You know what? No. I am sick and tired of being told that what I want and need from my comics comes second to what men want to read. I have been a fan of comics for almost my entire life. I’ve paid my money for not only the books themselves, but the movies, the toys, the clothes. I’ve spent hours reading comics, discussing comics, loving comics. Why on Earth is my opinion and what I want to see in comics so much less valuable than someone else’s? Just because I was born with a different set of reproductive organs, I have to be passive in what I read, while a certain sector of men get to be catered to? That’s bullshit, plain and simple, and I am not okay with it. Yeah, this is the Twenty-First Century, and I am liberated with a mind and voice of my own, and I’m not just going to sit down, shut up, and be reduced to my parts because hey, comics are really for boys.
- via MichelleLee.net, “Dear DC Comics,”, 9/24/11, by Michelle Lee (who gave the Starfire comic to her 7-year-old to look at the pictures and determine what she thought about them):
See, it’s not about what they’re wearing, though that can influence things. What makes a hero is WHO they are, the choices they make and the things they do. If my 7 year old can tell what you’ve done from looking at the pictures (there is no way I’m going to let her in on the whole emotionless random, amnesiac sex plot line) why can’t you see the problem here?
If this is your attempt at being edgy and reaching out the huge female comic audience out here then I look forward to when this crap collapses around you so someone who gets it can take your place. We’re looking for good stories and great heroes. This just isn’t it.
So what did DC have to say in response to these statements? According to DigitalSpy, they stuck to their guns and gestured towards the comics’ ratings in their defense:
“We’ve heard what’s being said about Starfire today and we appreciate the dialogue on this topic,” DC wrote on Twitter. “We encourage people to pay attention to the ratings when picking out any books to read themselves or for their children.”
Furthermore, in specific response to Michelle Lee’s blog post involving her young daughter, DigitalSpy reported DC as saying “Red Hood and the Outlaws #1 is rated ‘T’ for teen, meaning it is aimed at readers over 12 and ‘may contain mild violence, language and/or suggestive themes’.”
The author of Catwoman #1, Judd Winick, also sprang to the comic’s defense, asserting that “this is a Catwoman for 2011, and my approach to her character and actions reflect someone who lives in our times.
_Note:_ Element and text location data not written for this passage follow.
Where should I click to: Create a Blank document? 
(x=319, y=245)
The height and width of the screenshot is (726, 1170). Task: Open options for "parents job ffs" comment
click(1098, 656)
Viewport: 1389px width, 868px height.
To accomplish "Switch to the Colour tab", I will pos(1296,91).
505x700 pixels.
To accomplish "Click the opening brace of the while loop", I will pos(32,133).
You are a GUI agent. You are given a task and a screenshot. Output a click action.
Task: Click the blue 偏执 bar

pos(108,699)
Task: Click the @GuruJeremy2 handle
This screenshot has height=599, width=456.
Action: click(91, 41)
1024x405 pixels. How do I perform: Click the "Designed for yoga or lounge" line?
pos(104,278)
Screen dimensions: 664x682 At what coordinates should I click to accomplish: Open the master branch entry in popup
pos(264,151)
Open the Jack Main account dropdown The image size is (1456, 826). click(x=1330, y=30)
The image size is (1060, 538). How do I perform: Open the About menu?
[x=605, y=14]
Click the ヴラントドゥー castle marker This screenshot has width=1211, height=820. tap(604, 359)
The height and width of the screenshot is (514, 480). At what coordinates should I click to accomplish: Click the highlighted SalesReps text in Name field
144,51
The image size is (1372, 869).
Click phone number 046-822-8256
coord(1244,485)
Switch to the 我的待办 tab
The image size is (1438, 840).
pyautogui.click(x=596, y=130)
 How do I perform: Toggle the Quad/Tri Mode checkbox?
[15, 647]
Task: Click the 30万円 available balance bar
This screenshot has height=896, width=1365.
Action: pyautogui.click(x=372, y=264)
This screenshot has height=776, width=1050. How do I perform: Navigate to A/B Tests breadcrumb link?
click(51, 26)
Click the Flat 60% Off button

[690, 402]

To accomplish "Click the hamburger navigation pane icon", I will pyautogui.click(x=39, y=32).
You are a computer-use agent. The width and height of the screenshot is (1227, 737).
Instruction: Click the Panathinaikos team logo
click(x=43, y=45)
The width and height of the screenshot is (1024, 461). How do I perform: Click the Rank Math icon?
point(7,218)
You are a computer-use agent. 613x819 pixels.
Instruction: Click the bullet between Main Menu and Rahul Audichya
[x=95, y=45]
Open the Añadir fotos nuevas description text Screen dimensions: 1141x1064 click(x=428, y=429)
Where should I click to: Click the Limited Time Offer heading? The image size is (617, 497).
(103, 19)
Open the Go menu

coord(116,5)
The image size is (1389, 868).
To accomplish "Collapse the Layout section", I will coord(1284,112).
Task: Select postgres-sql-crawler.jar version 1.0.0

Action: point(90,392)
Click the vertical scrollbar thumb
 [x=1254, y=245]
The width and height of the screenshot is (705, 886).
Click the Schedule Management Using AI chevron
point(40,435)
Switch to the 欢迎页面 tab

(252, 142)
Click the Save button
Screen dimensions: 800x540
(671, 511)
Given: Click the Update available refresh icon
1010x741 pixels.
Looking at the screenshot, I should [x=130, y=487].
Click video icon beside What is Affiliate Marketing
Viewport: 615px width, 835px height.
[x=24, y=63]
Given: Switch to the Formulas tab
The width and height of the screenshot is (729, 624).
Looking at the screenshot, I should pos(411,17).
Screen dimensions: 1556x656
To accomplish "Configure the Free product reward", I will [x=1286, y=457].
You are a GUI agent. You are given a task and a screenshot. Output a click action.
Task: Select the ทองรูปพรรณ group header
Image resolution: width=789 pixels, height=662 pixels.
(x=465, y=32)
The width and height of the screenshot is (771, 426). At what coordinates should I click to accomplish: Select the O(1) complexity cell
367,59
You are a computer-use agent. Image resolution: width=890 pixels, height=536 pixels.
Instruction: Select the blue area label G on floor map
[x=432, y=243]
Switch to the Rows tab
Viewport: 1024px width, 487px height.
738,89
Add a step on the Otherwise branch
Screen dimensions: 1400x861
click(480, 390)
And wears a cat suit. And steals. It’s a tale that is part crime story, part mystery and part romance.” (via DigitalSpy, again)
Hmm. Perhaps it’s just me, or does DC seem to be willfully missing the point? Regardless of individual comic ratings, this kind of hypersexed, vapid femininity does not fly with a large percentage of readers – across the boundaries of age AND sex. If a reboot is what they’re after, ostensibly to appeal to a new generation of readers across multiple new demographics, it seems that this isn’t the best bet. Clearly, any response from DC will have been carefully crafted by its legal team, worded to respond as blandly as possible without taking any sides, but even still, one might have hoped for a bit more from DC when coming up with these concepts in the first place.